At the time of all events below, my wife was covered under my employer’s health insurance plan.
  • Her doctors recommended a test to help them differentiate between 2 related diseases which would ideally help us determine treatment paths and assess options moving forward (e.g., surgical interventions are sufficient to resolve one condition but not the other).
  • Our plan, provided by Aetna, doesn’t cover most genetic type testing, so I wasn’t sure if it would cover this specific test. I spent some time going through their coverage materials, but ultimately I was unable to find a specific answer to my question. To determine if it would be covered, I wrote to their automated help system with the name of the test, the test codes, and the reason that her doctor had ordered the test.
  • Someone from their help center wrote back that the test (identified by codes) would be approved under our plan, provided we complied with all in-network procedures.
  • On the basis of the test being covered, we had her take it, though we would have delayed or foregone the test had insurance not claimed to cover it.
  • After she had the test, we received notice that her claim was denied because our plan does not cover investigative testing.
  • Writing back to their system for clarification, I received an outline of the appeal procedures in addition to the “apology” that “We apologize that our representative sent you incorrect information”
Now I’m not sure what the appropriate next step is. We took action (getting the test) on the basis of their assertion that the procedure would be covered. However, from the look of it, any appeal will likely be denied on coverage grounds (i.e., they don’t cover investigative testing). Is there any way to get them to bear the burden of costs created, by their own admission, by the mistake of their representative? The total procedure cost is not trivial, but not super huge (just less than $1000), so cost effectiveness might come into play for some more adversarial options.
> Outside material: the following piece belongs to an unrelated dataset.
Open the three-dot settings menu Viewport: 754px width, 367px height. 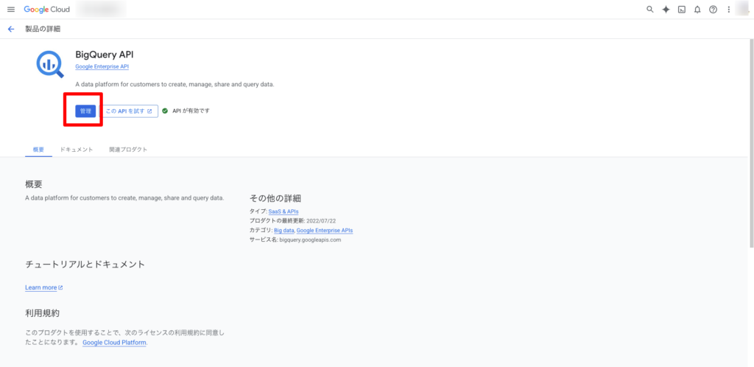[728, 10]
Not sure if it’s relevant, but the employer and health plan was in New Jersey. The test was conducted after our move to Texas.

TL;DR: Asked Aetna if test would be covered, they said yes, had test done, they denied it and apologized that they previously said it would be covered.
 
@nicwright01 Usually the plan says that a misstatement on the part of a representative does not change coverage. Appeal it. They might decide to pay it.

Also if it was done in another state you may run into network coverage issues. I would appeal it and ask for your claim file and try to figure out exactly what's going on.